→ **Goal of the exercise**: When a line in the listing contains the string "beside", pick it out and copy it.

→ **Supplied material**:
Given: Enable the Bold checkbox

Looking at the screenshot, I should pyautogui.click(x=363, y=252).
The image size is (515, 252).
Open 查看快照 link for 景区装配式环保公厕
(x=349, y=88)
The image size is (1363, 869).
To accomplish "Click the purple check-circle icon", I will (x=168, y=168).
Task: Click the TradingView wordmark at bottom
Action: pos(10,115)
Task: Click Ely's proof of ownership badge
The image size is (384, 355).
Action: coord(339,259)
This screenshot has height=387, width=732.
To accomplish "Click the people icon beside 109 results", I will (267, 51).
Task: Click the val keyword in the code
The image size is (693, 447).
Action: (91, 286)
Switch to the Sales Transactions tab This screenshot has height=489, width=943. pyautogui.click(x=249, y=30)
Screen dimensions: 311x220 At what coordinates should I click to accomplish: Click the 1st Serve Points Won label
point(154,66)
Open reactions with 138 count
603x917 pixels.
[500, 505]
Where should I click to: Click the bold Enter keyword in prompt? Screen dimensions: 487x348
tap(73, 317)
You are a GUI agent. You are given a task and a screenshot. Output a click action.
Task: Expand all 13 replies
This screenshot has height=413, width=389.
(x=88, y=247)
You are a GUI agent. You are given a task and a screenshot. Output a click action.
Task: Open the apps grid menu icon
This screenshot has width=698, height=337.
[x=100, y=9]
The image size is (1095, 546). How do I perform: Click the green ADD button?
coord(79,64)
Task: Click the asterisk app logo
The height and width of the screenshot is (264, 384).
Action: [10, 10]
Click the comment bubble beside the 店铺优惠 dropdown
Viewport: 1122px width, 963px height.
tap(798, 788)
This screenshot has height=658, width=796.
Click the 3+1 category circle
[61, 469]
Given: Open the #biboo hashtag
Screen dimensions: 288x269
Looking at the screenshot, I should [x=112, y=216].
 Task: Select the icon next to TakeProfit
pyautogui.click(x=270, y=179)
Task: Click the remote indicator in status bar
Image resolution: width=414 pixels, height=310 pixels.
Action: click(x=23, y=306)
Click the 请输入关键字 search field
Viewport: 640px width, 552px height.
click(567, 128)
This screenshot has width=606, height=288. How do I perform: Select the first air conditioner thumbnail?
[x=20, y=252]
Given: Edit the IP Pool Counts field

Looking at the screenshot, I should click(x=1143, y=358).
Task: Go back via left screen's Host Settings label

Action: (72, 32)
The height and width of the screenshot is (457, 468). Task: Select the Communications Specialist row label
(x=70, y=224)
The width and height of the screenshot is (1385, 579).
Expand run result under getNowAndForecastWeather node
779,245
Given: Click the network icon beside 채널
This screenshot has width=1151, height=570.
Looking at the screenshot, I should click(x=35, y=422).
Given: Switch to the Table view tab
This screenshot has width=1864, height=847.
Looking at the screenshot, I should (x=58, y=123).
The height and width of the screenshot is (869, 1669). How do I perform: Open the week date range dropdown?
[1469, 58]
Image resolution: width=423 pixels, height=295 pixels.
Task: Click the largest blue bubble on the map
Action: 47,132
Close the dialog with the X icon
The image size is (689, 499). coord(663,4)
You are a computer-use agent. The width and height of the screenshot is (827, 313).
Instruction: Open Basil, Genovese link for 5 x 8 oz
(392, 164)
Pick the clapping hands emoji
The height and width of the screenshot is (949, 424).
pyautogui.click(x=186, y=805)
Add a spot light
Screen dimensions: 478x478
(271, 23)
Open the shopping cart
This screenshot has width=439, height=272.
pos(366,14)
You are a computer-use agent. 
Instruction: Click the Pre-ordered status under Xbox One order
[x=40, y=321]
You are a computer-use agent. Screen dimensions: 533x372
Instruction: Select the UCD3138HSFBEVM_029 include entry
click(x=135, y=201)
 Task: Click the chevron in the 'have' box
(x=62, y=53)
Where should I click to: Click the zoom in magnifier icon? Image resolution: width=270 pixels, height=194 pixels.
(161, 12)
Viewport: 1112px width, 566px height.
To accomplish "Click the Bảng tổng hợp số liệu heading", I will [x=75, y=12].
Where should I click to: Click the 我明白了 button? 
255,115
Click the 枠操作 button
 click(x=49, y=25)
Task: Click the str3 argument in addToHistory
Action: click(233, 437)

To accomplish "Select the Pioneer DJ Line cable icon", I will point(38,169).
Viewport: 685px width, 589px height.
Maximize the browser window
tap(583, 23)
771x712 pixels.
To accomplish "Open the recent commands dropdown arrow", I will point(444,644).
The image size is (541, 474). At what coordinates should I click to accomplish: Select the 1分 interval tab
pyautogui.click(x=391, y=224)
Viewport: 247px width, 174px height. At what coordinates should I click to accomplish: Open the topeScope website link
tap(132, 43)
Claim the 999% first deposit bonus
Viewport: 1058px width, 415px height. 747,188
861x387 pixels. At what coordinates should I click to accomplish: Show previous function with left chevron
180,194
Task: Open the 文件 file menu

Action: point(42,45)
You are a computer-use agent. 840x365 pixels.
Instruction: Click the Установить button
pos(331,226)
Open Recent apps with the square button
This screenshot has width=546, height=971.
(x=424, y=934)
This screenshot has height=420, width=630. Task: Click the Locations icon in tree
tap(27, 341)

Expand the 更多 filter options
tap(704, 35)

→ **Answer section**:
To accomplish "Click the people icon beside 109 results", I will (267, 51).
Click the comment bubble beside the 店铺优惠 dropdown
Given: Click the network icon beside 채널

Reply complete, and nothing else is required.